Publie le vendredi 16 novembre 2007 par Open-PublishingLe campement et la colère
Christine Boutin ne veut pas négocier avec les sans-logis de la rue de la Banque. L’écrivain Dan Franck est un de leurs soutiens.
Réalisé par Karl Laske
QUOTIDIEN : jeudi 15 novembre 2007
Dan Franck. « Rue de la Banque. Toutes les nuits depuis le 3 octobre, ils dorment sur le trottoir. A 21 heures, ils disposent les tentes, les bâches, les couvertures sur le pavé. Les CRS, campés devant la Bourse, s’approchent. Suit une lutte qui recommence plusieurs fois au cours de la nuit. Le but : s’approprier le matériel. Les flics tirent d’un côté, les familles et les amis du DAL de l’autre. Les uns gagnent parfois, les autres souvent. On leur avait apporté des tentes légères, on les avait signées pour essayer de protéger leurs occupants. Elles ont disparu. Les familles sont toujours là, trempées, transies, épuisées. Toutes les nuits depuis six semaines, elles s’endorment devant les bottes des CRS. Le matin, à 5 heures, les hommes partent travailler. Les femmes suivent, après avoir emmené les enfants à l’école. Ceux qui restent nettoient et préparent les repas. Le soir, tout le monde se retrouve. Et le rituel recommence : les bâches, les flics, les matraques, la nuit.
Que réclament ces 200 familles ? Un toit. Pourquoi n’en ont-elles pas ? Parce que c’est cher. Insalubre. Malhonnête.
Démonstration : nous nous retrouvons un matin avec Emmanuelle Béart, Valérie Lang, Patrick Pelloux. Les amis du DAL nous conduisent. Direction rue Jarry, dans le Xe arrondissement. Hôtel de France. Premier étage.
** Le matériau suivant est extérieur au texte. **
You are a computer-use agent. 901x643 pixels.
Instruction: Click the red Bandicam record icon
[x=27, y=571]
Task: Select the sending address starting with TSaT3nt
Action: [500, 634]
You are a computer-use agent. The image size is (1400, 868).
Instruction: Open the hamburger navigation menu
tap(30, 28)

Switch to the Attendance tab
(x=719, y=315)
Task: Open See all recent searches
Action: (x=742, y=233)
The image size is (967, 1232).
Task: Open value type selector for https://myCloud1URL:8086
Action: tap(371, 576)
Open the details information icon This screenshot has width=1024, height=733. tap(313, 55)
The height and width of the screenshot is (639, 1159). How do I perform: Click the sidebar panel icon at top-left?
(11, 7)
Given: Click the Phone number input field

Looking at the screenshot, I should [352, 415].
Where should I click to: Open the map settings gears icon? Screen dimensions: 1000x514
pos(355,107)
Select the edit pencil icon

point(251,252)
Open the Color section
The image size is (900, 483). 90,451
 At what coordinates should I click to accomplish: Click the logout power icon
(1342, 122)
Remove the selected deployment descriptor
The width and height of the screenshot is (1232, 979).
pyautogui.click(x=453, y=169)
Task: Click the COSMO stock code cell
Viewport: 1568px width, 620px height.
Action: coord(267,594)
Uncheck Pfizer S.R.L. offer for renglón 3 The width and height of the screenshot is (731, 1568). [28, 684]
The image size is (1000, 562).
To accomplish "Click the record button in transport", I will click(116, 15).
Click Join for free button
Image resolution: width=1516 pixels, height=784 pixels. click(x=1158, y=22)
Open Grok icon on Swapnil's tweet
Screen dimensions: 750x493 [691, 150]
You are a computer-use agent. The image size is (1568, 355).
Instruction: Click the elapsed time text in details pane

Samira, Karim et leurs trois enfants (8 ans, 6 ans, 2 ans) nous attendent. Ils vivent là depuis dix-huit mois, et depuis sept ans dans des hôtels crades. Il est chauffeur de poids lourds ; elle, femme de chambre. Ils gagnent 2 100 € net par mois. Ils ne sont ni sans papiers ni sans travail. Mais leurs fiches de paie sont insuffisantes aux yeux des propriétaires. Alors ils sont là. Deux pièces minuscules. Dans la première tiennent un lit double, deux matelas superposés et un berceau. Pas de placard. La vue plonge sur une grosse gaine métallique qui grimpe d’étage en étage dans un paysage noir. Le rebord de la fenêtre, abrité sous un sac-poubelle, a été transformé en rangement à chaussures. L’autre pièce sert de cuisine, toilettes, douche. Réchaud par terre, électricité défaillante, souris dans les coins. L’hôtel s’appelle meublé. Il ne fournit ni les draps, ni la télé ni, bien sûr, les meubles. Rien. Pour combien, ce rien ? 3 100 € par mois. Charges comprises. Samira et Karim en paient un tiers, et l’ASE (aide sociale pour l’enfance), le reste. C’est elle qui dirige les familles vers ces logements inqualifiables. Impossible de refuser, sinon les prestations sautent. La vie est belle !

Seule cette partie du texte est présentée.